15.Weber, *Versuch einer geordneten Theorie der
Tonsetzkunst*(1817), 3rd ed., B. Schotts So"hne, Mainz (1830-32),
preface, pp. x-xi.
16. ibid., bk. II, pp. 187-88, 213.
17. His discussion of V-I comes in serial order between IV-vii
and VI-ii during a taxonomic description of progressions by
fourth (not fifth!). The discussion is one sentence long; since
V-I is so common, Weber feels no need to explain it. Ibid., bk.
II, pp. 231, 242.
18. ibid., bk. II, pp. 7, 102.
==================================================
[6] In essence, Weber's theory identifies chords by their
participation and position in a key, not by their relation to
each other or their tendency to progress. His method attributed
Roman numerals on a chord-by-chord basis: either a chord fit
exactly into the prevailing key, or else it was defined as
belonging to the closest possible key into which it fit. On this
basis diatonic music was readily analyzed in a single key. But
Weber had no concept of secondary/applied dominant by which to
show basic hierarchic relationships of chords within the key, nor
a theory of alterations by which to define variants of diatonic
chords. Consequently, he analyzed stretches of music containing
tonicizations of secondary degrees as quick successions of
modulations to different keys. Highly chromatic passages of
passing chords could, in his system, invoke one or more new keys
with every chord.(19) Thus while Weber's Roman numerals do define
chords by their identities within keys, they cannot demonstrate
how successions of chords with any significant chromatic content
display coherence within a single key, thereby depicting the
syntactic connections which can represent function to us.
Essentially, his Roman numerals designate chords: primary
diatonic triads and seventh chords. They do not represent the
scale degree rubrics we may associate with function, which do
more to subjugate chord identity to the key. Accordingly, simply
calling Weber's labels "function signs" can give a false
impression that scale degrees themselves, not chords, are being
designated.
==================================================
19. His analysis of a passage of his own music documents twenty
keys in twenty-one measures, including chords which evoke two new
keys simultaneously. Ibid., fig. 234, meas. 15-end. Example 2
shows an excerpt from this analysis (meas. 21-33). The attitude
that individual chords may evoke a sense of key is not unique to
Weber, but rather points to an attribute of thinking of the time.
For example, A. B. Marx, writing in 1841, taught that even the
dominant and subdominant triads, in their roles as principal
triads of the key, bring with them a sense (*Erinnerungen*, or
reminiscences) of their associated keys. Marx, *Die Lehre von der
musikalische Komposition*, vol. 1, Leipzig: Breitkopf & Haertel
(1841), p. 73.
==================================================
[7] Moreover, these symbols are a far cry from the "functions"

▶ _DATA SEGMENT_
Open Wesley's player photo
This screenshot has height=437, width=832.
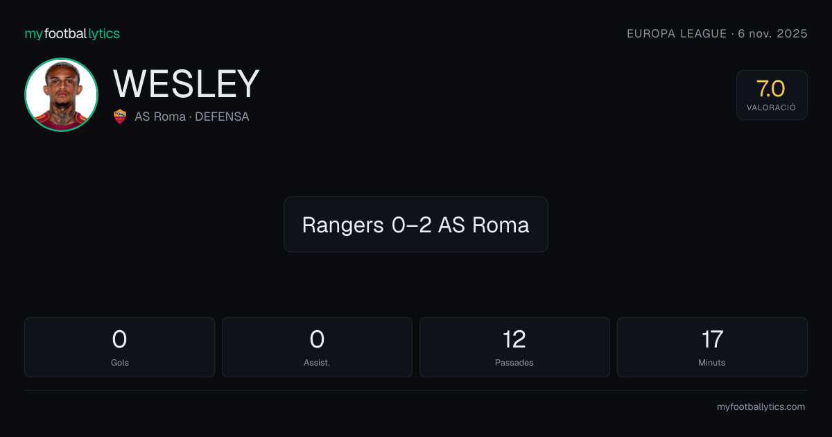click(x=61, y=95)
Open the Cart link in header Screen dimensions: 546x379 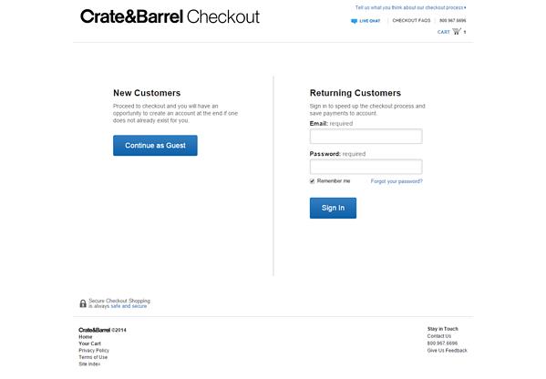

▶ _DIRECTIONS_
1. In the Weber passage, how many keys does Weber's analysis of a passage of his own music document, and over how many measures?
2. Quote the stretch of the Weber passage from "16. ibid., bk." through "it. Ibid., bk.".
The listing is separate material and has no connection to the Weber passage.

▶ _EXPECTED RESULTS_
1. Twenty keys in twenty-one measures.

2.
16. ibid., bk. II, pp. 187-88, 213.
17. His discussion of V-I comes in serial order between IV-vii
and VI-ii during a taxonomic description of progressions by
fourth (not fifth!). The discussion is one sentence long; since
V-I is so common, Weber feels no need to explain it. Ibid., bk.